When h is applied to h, new binding is formed:

(let ((h (lambda (g)
           (lambda (lst)
             (if (null? lst) 0
               (add1 ((g g) (cdr lst))))))))
  (let ((g h))
    (lambda (lst)
            (if (null? lst) 0
              (add1 ((g g) (cdr lst)))))))

Now there's nothing to apply anymore, so the inner lambda form is returned — along with the hidden linkages to the environment frames (i.e. those let bindings) up above it.

This pairing of a lambda expression with its defining environment is known as closure. To the outside world it is just another function of one parameter, lst. No more reduction steps left to perform there at the moment.

Now, when that closure — our list-length function — will be called, execution will eventually get to the point of (g g) self-application, and the same reduction steps as outlined above will again be performed. But not earlier.


Now, the authors of that book want to arrive at the Y combinator, so they apply some code transformations to the first expression, to somehow arrange for that self-application (g g) to be performed automatically — so we may write the recursive function application in the normal manner, (f x), instead of having to write it as ((g g) x) for all recursive calls:

((lambda (h)     ; B.
     (h h))            ; apply h to h
 (lambda (g)
   ((lambda (f)           ; 'f' to become bound to '(g g)',
      (lambda (lst) 
        (if (null? lst) 0
          (add1 (f (cdr lst))))))  ; here: (f x) instead of ((g g) x)!
    (g g))))                       ; (this is not quite right)

Now after few reduction steps we arrive at

(let ((h (lambda (g)
           ((lambda (f)    
              (lambda (lst) 
                (if (null? lst) 0
                  (add1 (f (cdr lst))))))
            (g g)))))
  (let ((g h))
    ((lambda (f)
       (lambda (lst)
            (if (null? lst) 0
              (add1 (f (cdr lst))))))
     (g g))))

which is equivalent to

(let ((h (lambda (g)
           ((lambda (f)    
              (lambda (lst) 
                (if (null? lst) 0
                  (add1 (f (cdr lst))))))
            (g g)))))
  (let ((g h))
    (let ((f (g g)))           ; problem! (under applicative-order evaluation)
       (lambda (lst)
            (if (null? lst) 0
              (add1 (f (cdr lst))))))))

And here comes trouble: the self-application of (g g) is performed too early, before that inner lambda can be even returned, as a closure, to the run-time system. We only want it be reduced when the execution got to that point inside the lambda expression, after the closure was called. To have it reduced before the closure is even created is ridiculous. A subtle error. :)

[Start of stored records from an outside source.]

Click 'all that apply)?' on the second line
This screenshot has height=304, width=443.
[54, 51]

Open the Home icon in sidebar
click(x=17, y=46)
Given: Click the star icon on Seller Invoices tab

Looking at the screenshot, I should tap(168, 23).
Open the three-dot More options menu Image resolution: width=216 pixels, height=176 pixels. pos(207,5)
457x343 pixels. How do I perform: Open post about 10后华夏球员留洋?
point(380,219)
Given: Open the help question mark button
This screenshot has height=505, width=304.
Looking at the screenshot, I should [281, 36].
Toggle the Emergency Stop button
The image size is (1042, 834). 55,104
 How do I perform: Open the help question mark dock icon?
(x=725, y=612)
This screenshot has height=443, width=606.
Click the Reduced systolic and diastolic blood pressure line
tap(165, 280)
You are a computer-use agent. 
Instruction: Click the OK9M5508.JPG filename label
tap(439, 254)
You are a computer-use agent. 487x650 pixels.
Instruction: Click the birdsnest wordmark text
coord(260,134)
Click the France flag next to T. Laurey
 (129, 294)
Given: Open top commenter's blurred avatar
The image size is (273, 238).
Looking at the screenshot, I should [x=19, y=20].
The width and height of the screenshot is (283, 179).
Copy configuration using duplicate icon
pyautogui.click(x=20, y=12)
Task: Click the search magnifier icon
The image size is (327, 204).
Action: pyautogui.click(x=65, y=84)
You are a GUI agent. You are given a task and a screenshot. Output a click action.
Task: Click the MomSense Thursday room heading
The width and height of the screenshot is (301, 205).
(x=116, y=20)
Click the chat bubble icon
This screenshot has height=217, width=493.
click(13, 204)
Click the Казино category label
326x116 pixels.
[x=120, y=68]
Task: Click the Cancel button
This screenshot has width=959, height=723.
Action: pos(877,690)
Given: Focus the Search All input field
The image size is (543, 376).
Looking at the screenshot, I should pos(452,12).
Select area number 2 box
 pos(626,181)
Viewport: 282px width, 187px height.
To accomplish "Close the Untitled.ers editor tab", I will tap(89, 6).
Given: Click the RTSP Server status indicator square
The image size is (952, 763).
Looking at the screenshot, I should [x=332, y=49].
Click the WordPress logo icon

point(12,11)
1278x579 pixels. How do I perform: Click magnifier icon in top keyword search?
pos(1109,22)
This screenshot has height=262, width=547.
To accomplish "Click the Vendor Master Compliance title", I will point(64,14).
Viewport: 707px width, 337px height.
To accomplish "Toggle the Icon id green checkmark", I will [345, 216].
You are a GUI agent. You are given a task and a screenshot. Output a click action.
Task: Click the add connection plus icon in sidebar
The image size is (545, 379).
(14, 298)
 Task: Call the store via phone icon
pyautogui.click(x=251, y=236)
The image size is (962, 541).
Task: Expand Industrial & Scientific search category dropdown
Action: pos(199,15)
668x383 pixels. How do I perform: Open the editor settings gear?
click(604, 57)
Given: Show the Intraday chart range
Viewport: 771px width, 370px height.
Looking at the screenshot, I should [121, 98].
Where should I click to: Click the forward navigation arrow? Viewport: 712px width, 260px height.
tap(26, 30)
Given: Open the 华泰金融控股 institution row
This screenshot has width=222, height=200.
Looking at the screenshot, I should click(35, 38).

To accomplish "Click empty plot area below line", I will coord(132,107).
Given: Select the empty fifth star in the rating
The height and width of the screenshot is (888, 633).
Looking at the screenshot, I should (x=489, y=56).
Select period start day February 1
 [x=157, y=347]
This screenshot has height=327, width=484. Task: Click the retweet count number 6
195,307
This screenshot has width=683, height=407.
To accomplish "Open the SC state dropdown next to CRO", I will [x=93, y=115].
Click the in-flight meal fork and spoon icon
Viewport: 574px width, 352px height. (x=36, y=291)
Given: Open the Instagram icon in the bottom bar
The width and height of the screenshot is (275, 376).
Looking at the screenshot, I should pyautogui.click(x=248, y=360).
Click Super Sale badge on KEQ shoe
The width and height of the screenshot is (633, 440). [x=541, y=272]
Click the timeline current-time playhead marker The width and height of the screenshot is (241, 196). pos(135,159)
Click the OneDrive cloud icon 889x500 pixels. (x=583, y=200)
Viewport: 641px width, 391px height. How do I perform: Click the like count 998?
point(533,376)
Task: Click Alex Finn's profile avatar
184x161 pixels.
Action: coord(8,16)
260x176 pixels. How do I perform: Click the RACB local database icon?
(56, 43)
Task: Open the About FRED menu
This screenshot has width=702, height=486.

Of course, since g is bound to h, (g g) is reduced to (h h) and we're back again where we started, applying h to h. Looping.


Of course the authors are aware of this. They want us to understand it too.

So the culprit is simple — it is the applicative order of evaluation: evaluating the argument before the binding is formed of the function's formal parameter and its argument's value.

That code transformation wasn't quite right, then. It would've worked under normal order where arguments aren't evaluated in advance.

This is remedied easily enough by "eta-expansion", which delays the application until the actual call point: (lambda (x) ((g g) x)) actually says: "will call ((g g) x) when called upon with an argument of x".

And this is actually what that code transformation should have been in the first place:

((lambda (h)     ; C.
     (h h))            ; apply h to h
 (lambda (g)
   ((lambda (f)           ; 'f' to become bound to '(lambda (x) ((g g) x))',
      (lambda (lst) 
        (if (null? lst) 0
          (add1 (f (cdr lst))))))  ; here: (f x) instead of ((g g) x)
    (lambda (x) ((g g) x)))))

Now that next reduction step can be performed:

(let ((h (lambda (g)
           ((lambda (f)    
              (lambda (lst) 
                (if (null? lst) 0
                  (add1 (f (cdr lst))))))
            (lambda (x) ((g g) x))))))
  (let ((g h))
    (let ((f (lambda (x) ((g g) x))))       ; here it's OK
      (lambda (lst)
            (if (null? lst) 0
              (add1 (f (cdr lst))))))))

and the closure (lambda (lst) ...) is formed and returned without a problem, and when (f (cdr lst)) is called (inside the closure) it is reduced to ((g g) (cdr lst)) just as we wanted it to be.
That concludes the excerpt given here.